— Data to process —
┄┄┄┄┄┄┄┄┄┄

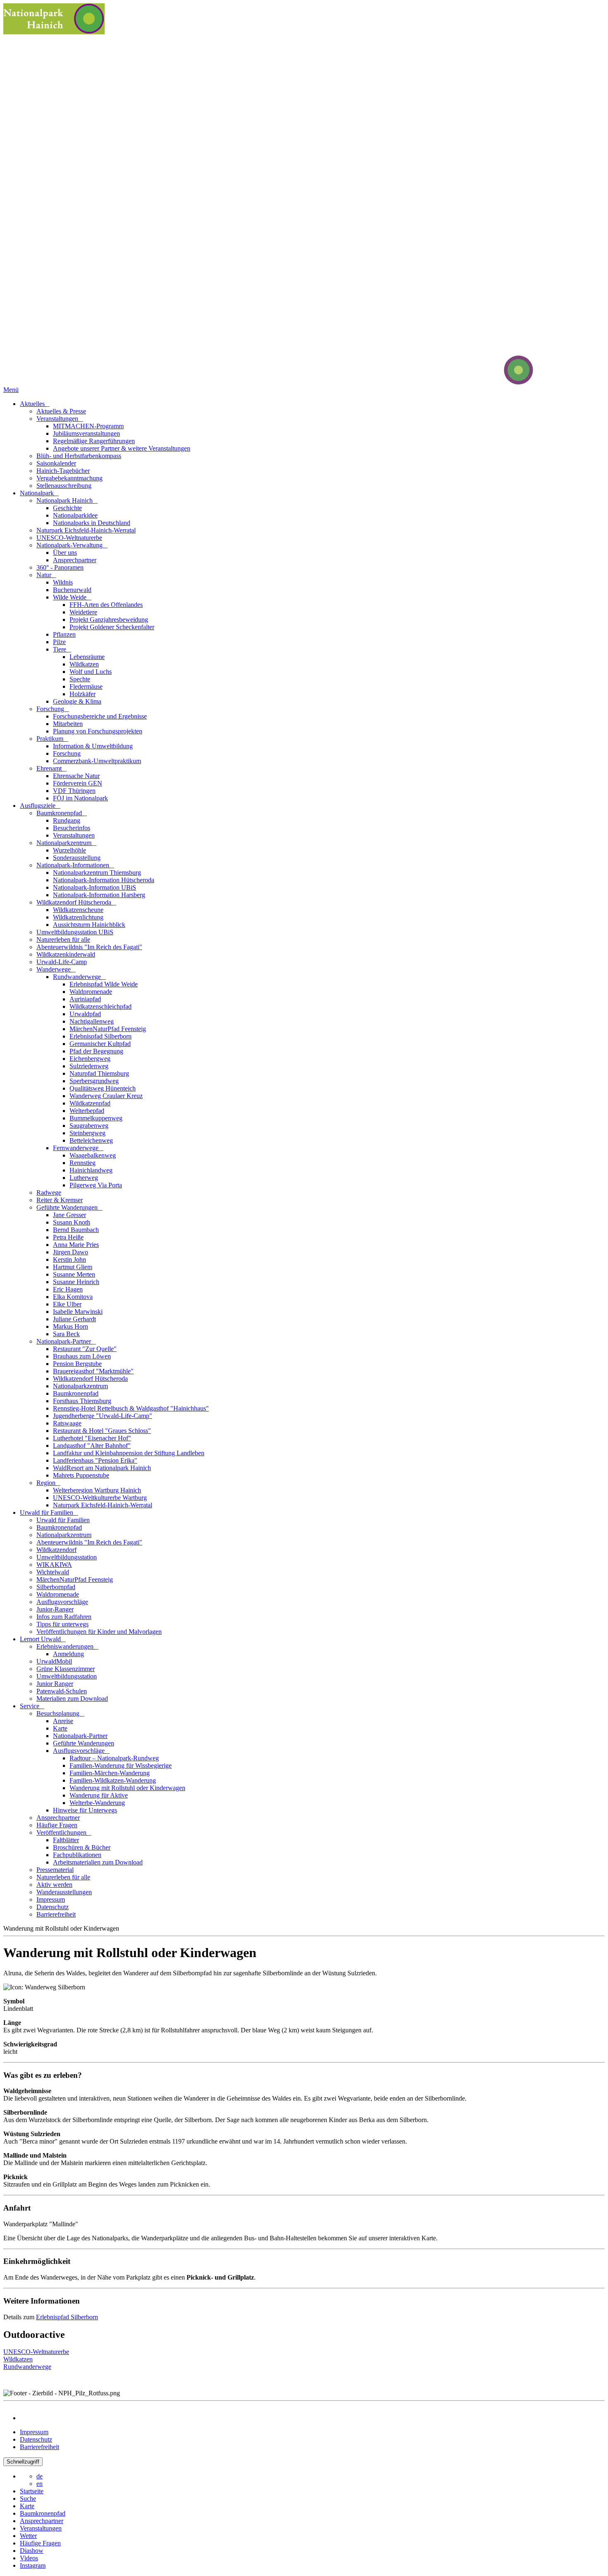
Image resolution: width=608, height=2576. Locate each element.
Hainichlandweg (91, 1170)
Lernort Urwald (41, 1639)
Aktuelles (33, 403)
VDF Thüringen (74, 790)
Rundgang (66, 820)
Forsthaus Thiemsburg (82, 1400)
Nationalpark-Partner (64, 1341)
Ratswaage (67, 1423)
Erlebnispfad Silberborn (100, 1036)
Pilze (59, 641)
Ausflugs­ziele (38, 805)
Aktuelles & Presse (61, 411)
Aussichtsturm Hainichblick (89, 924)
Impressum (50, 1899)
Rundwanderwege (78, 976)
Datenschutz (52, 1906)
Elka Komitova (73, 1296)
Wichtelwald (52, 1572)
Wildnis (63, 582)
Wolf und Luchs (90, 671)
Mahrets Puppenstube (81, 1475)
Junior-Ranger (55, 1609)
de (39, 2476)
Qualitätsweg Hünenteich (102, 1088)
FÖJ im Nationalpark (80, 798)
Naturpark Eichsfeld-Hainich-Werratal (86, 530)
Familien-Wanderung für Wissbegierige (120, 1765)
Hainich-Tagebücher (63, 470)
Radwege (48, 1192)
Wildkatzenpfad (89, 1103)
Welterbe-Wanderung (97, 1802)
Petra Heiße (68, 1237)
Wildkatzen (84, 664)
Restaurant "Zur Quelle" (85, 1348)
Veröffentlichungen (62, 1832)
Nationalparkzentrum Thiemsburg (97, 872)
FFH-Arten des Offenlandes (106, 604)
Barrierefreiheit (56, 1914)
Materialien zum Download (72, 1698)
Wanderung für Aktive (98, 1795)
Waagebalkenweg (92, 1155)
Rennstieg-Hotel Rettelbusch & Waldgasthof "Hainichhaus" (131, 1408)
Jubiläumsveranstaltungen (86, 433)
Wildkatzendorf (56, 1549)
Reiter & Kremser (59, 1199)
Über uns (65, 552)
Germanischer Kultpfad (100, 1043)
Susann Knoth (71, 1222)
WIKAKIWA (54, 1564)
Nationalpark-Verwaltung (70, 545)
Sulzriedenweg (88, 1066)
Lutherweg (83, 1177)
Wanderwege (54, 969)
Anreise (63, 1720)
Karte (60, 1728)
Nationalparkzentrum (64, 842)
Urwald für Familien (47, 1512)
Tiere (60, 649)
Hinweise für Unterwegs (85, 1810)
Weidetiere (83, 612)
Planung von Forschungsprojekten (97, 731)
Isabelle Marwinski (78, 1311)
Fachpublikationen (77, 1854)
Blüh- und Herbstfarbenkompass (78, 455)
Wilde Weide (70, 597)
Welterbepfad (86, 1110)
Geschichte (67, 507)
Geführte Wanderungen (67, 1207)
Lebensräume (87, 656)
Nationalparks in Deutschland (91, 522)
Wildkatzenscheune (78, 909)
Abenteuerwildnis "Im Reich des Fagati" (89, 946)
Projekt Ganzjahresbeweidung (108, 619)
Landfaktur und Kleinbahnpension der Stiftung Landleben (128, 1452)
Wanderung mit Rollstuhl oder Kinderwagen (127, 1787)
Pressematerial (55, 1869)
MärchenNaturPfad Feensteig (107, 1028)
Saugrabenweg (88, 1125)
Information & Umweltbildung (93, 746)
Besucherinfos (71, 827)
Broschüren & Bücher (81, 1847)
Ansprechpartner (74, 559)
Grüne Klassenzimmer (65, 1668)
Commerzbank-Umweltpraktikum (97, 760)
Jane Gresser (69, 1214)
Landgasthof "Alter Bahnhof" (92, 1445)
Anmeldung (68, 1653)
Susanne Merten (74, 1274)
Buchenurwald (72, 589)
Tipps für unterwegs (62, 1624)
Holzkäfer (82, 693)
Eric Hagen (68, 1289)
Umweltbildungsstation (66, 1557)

┄┄┄┄┄┄┄┄┄┄

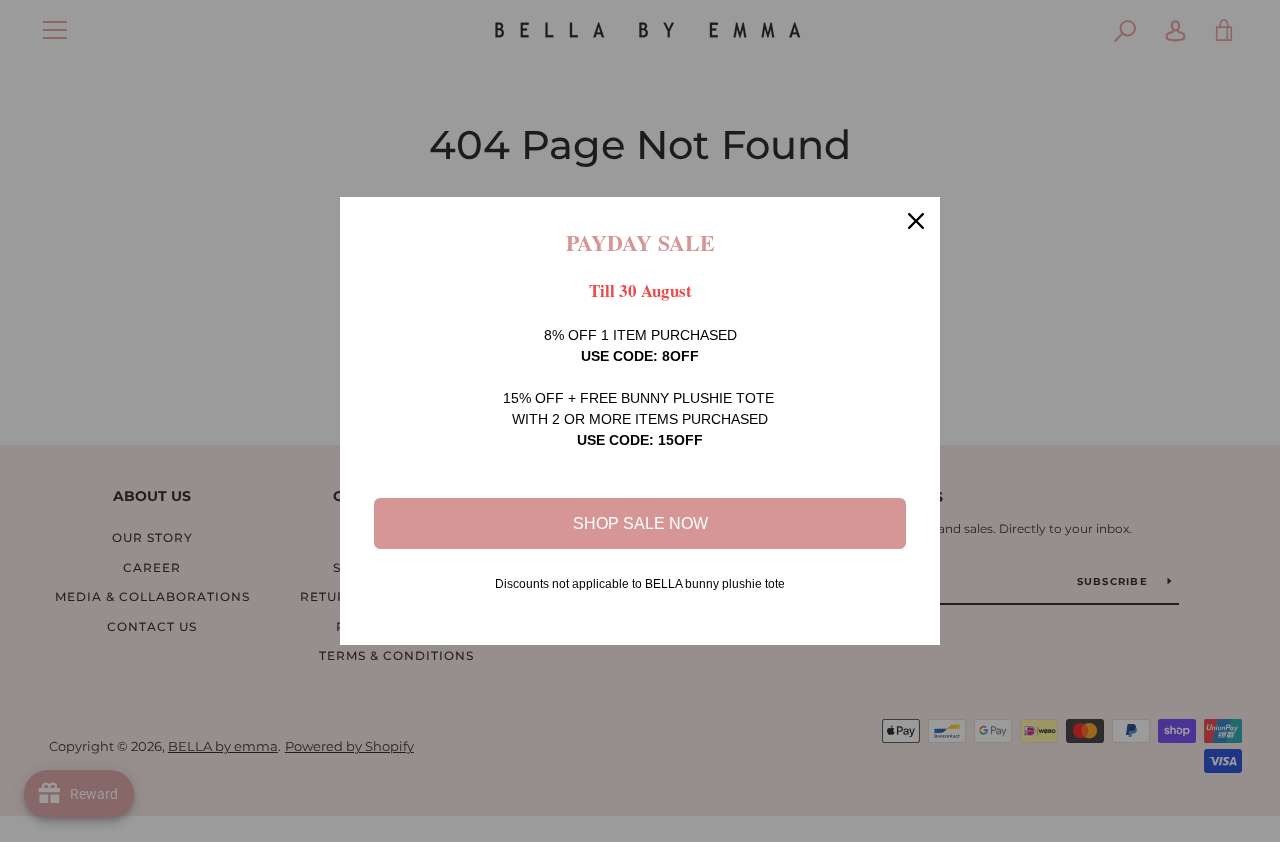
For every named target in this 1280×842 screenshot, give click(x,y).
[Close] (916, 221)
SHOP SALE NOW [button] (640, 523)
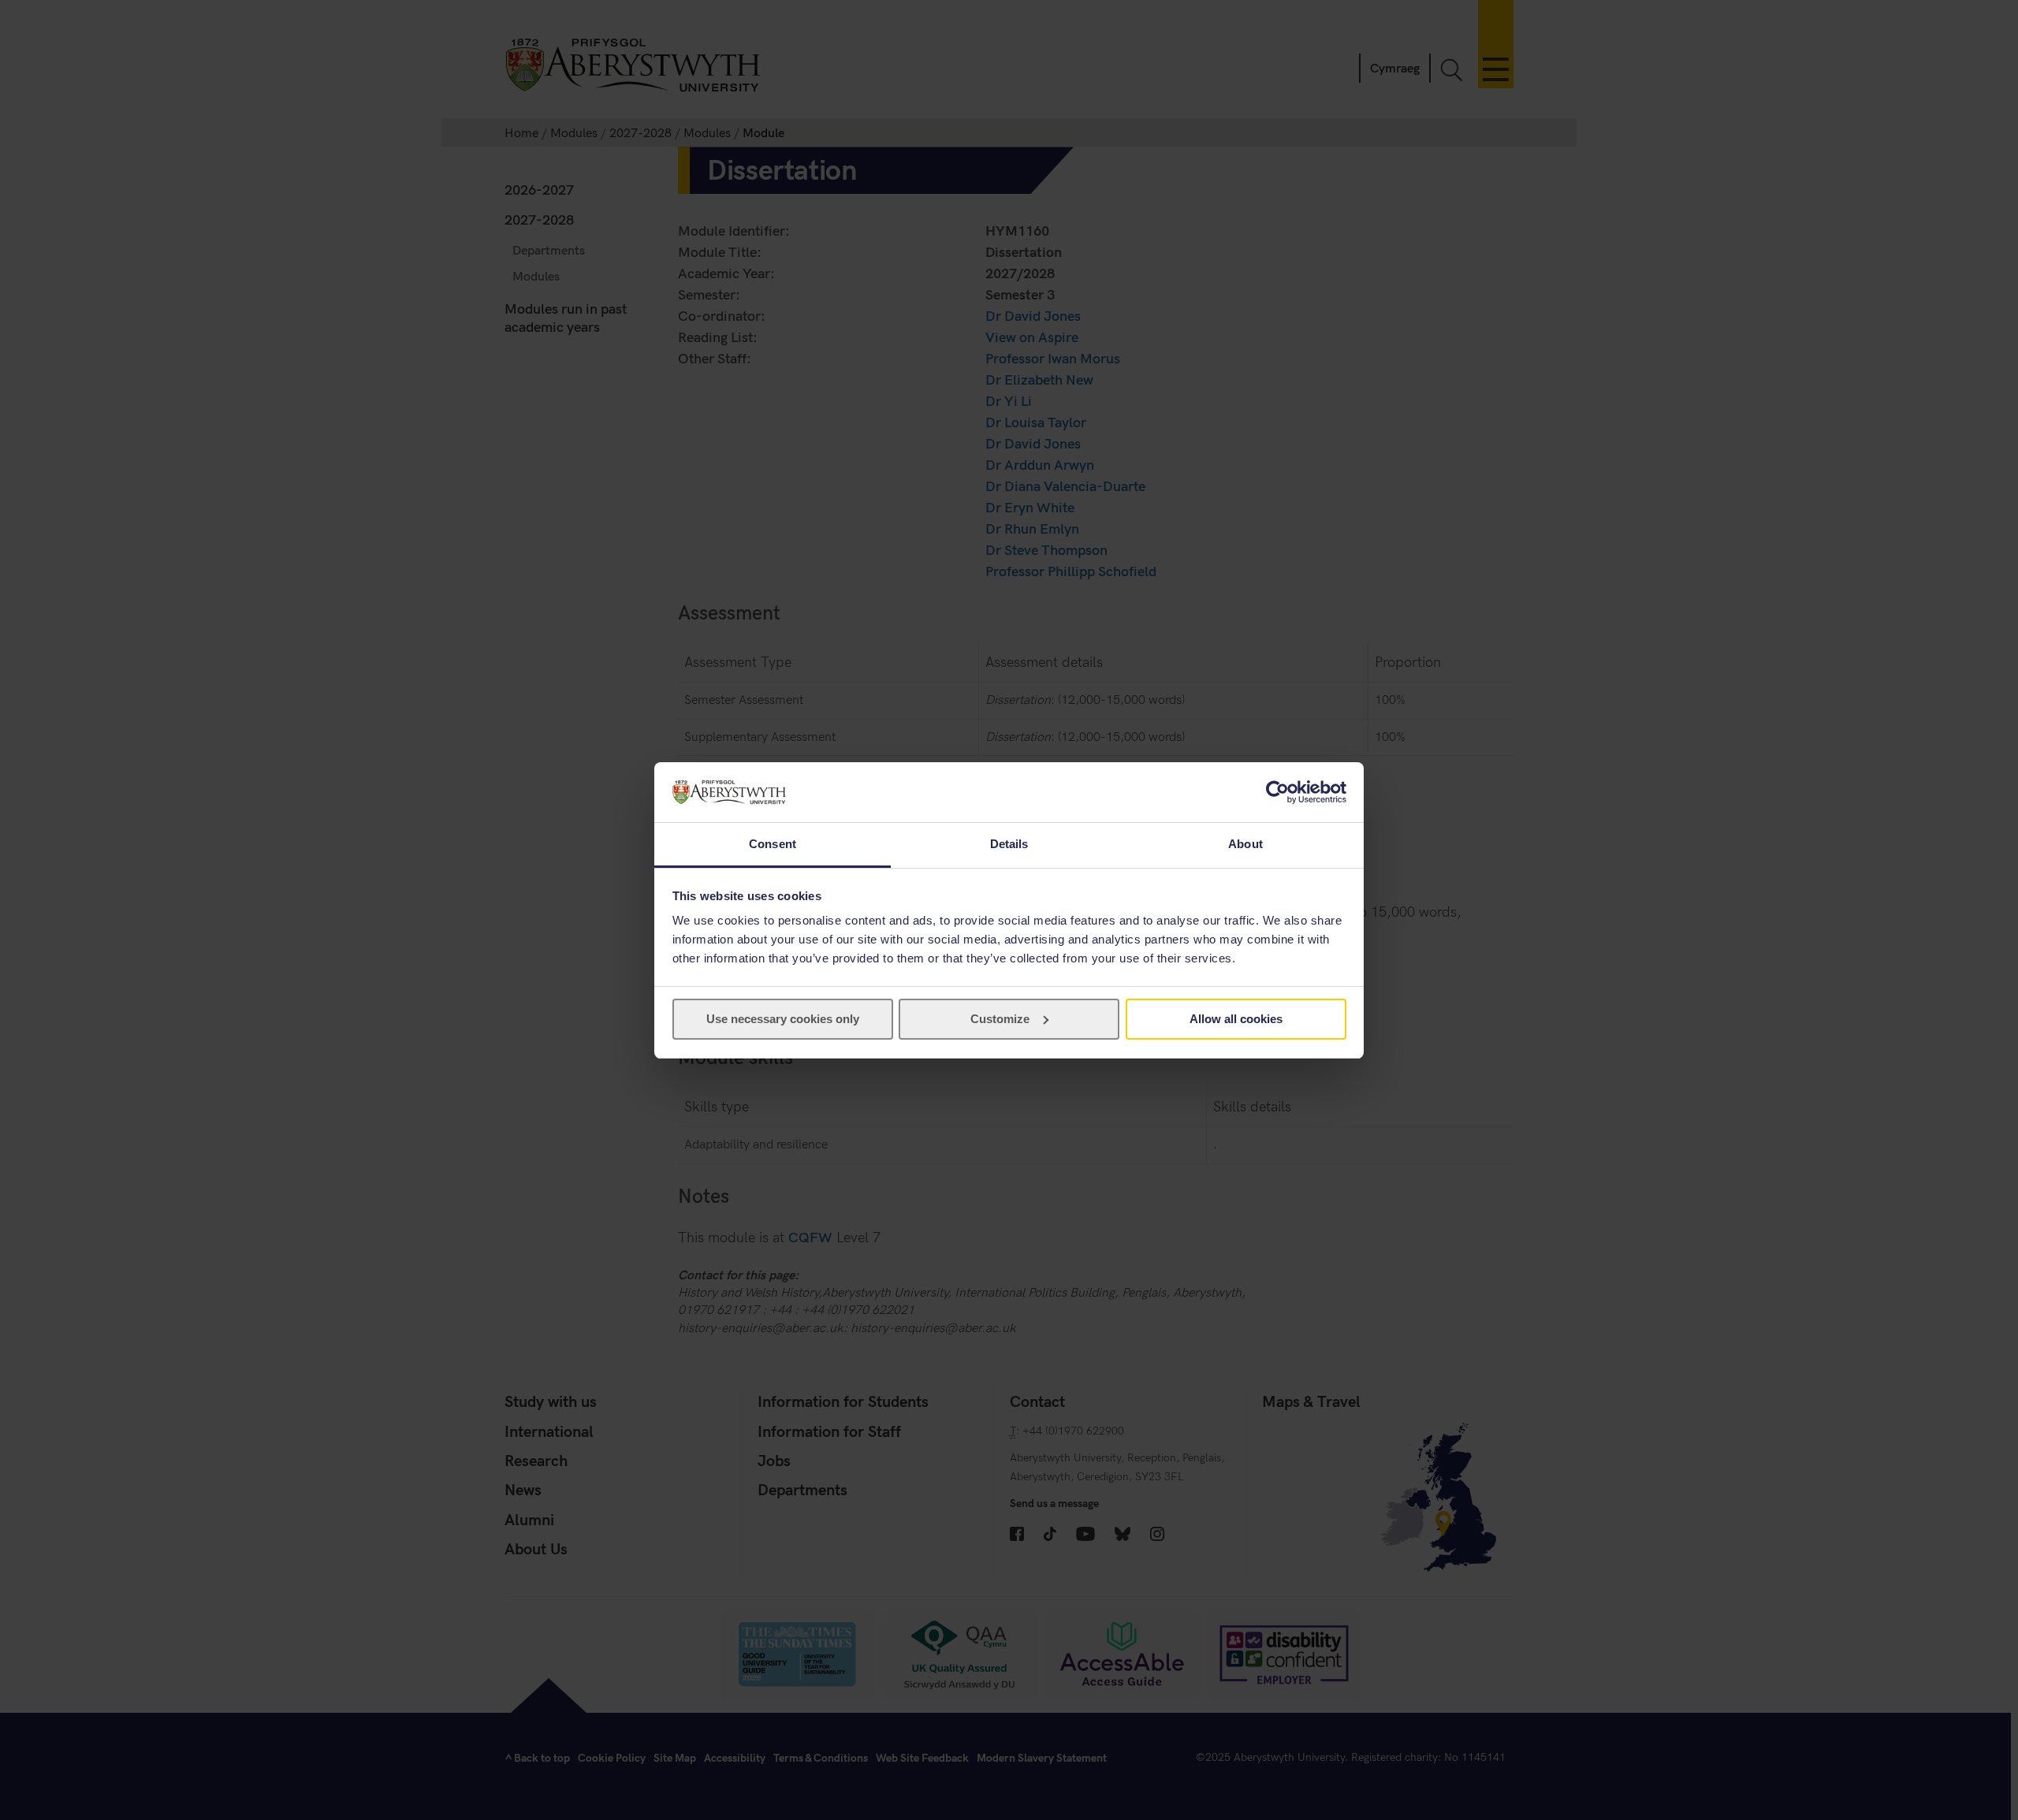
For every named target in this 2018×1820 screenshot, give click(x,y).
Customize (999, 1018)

┄┄┄┄┄┄┄┄┄┄

Would you output, from the records above, exactly the run of lines that starts at the line containing "Qualitätsweg Hünenteich (102, 1088)" and ends at the line containing "FFH-Arten des Offenlandes (106, 604)", and only that run?

Qualitätsweg Hünenteich (102, 1088)
FÖJ im Nationalpark (80, 798)
Naturpark Eichsfeld-Hainich-Werratal (86, 530)
Familien-Wanderung für Wissbegierige (120, 1765)
Hainich-Tagebücher (63, 470)
Radwege (48, 1192)
Wildkatzenpfad (89, 1103)
Welterbe-Wanderung (97, 1802)
Petra Heiße (68, 1237)
Wildkatzen (84, 664)
Restaurant "Zur Quelle" (85, 1348)
Veröffentlichungen (62, 1832)
Nationalparkzentrum Thiemsburg (97, 872)
FFH-Arten des Offenlandes (106, 604)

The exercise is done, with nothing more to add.